The Telenor Youth Forum 2015, which concluded in December of last year, brought back the highly popular arena for debate, discussion and experience sharing. This time, the Telenor team scoured through 13 countries with Telenor’s presence to find 25 of the brightest young minds. With the theme “Knowledge for all”, participants worldwide were challenged to come up with different views and solutions for the topic and the best 25 among them were given the chance to not only present their ideas to an audience at Telenor’s headquarters in Fornebu, Norway but also attended talks by a host of visionaries, and finally were given the chance to attend the Nobel Peace Prize ceremony to gain further inspiration.

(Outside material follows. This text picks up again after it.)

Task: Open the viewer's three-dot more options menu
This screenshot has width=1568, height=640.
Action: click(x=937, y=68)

Given the current education sector and the unique challenges that Bangladesh faces, much was expected from Bangladesh’s brightest minds and they did not fail to deliver. Twenty-two year old Abreshmee Adeeba Haque and 19 year old Sabab Rahman, both students at the Institute of Business Administration, University of Dhaka made the final cut and were chosen as flag-bearers of Bangladesh. Both individuals displayed their intellect very early on but eventually it was their passion and their commitment to their cause that finally shone through the brightest.

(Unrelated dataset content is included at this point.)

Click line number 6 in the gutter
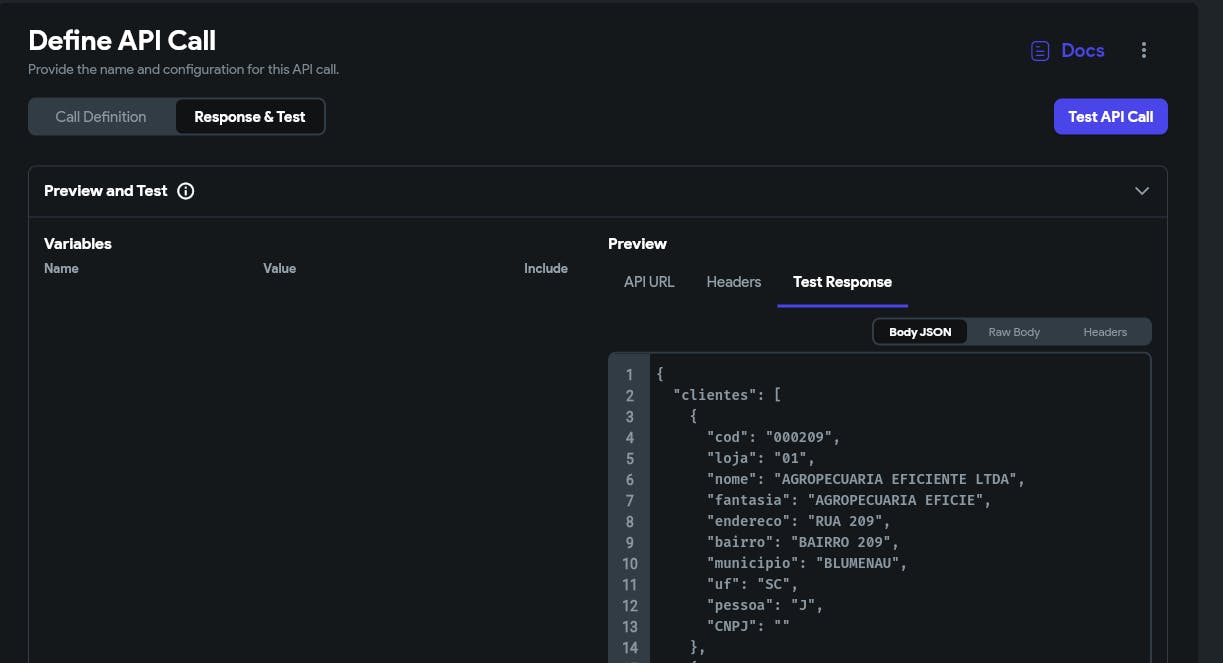This screenshot has height=663, width=1223. coord(630,480)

“Racism is as issue that is ingrained at the formative years. So it is important and most effective to target the children if we want to make a dent on racism,” Sabab Rahman began when asked to explain his idea. “The Glassroom is a cross-cultural programme that would be incorporated in the course work of the schools around the world and in this programme students would have one-on-one video chatting sessions with students from different parts of the world. They would be talking about their rituals, festivals, traditions, culture and their way of life. For example: a Norwegian student could learn the art of sushi directly from a Japanese student,” he said. Explaining the reasoning behind his idea, Sabab stressed the need for young students to learn to appreciate the cultural diversity and become more sensitive towards other cultures. Given the current context of the world, with questions being asked of the challenges migrants and refugees face in terms of adaptability to different cultures, Sabab’s idea bordered on the revolutionary. His idea of bridging cultural gaps through an educative and interactive means received many plaudits.

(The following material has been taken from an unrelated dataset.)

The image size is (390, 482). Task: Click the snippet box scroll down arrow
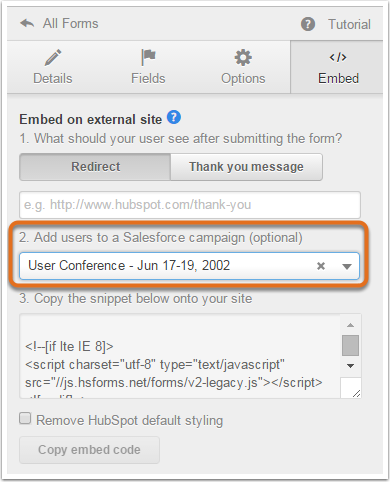click(x=350, y=366)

Abreshmee chose not only an idea conceptualised, but also one she was on her way to execute. “Muthoschool is a free online website that delivers learning resources such as e-books, video tutorials, fun DIY experiment instructions and other meaningful content so that school students can get access to quality education through any internet enabled device regardless of their financial ability,” she explained. “Students can chat with volunteer teachers to clear their confusions, practice exercises with explanations and earn points by completing the study tasks. This will encourage studying and by rewarding efforts of the students rather than marks it will instil better values,” she said. She also said that through this, in the future, their improved skills will lead to better earning capacity and create more motivated, value driven and innovative individuals. Abreshmee explained that her idea was formed early on in high school when she realised that the practice of rote was a tedious way of learning and understanding was a much better way of going about things. Abreshmee’s vision with Muthoschool is one that may one day directly affect the education system in Bangladesh. Poor facilities, unmotivated teachers and the low teacher to student ratio are three things that Abreshmee thinks Muthoschool can address. Her idea too was well appreciated and she followed all of that up with a stellar presentation.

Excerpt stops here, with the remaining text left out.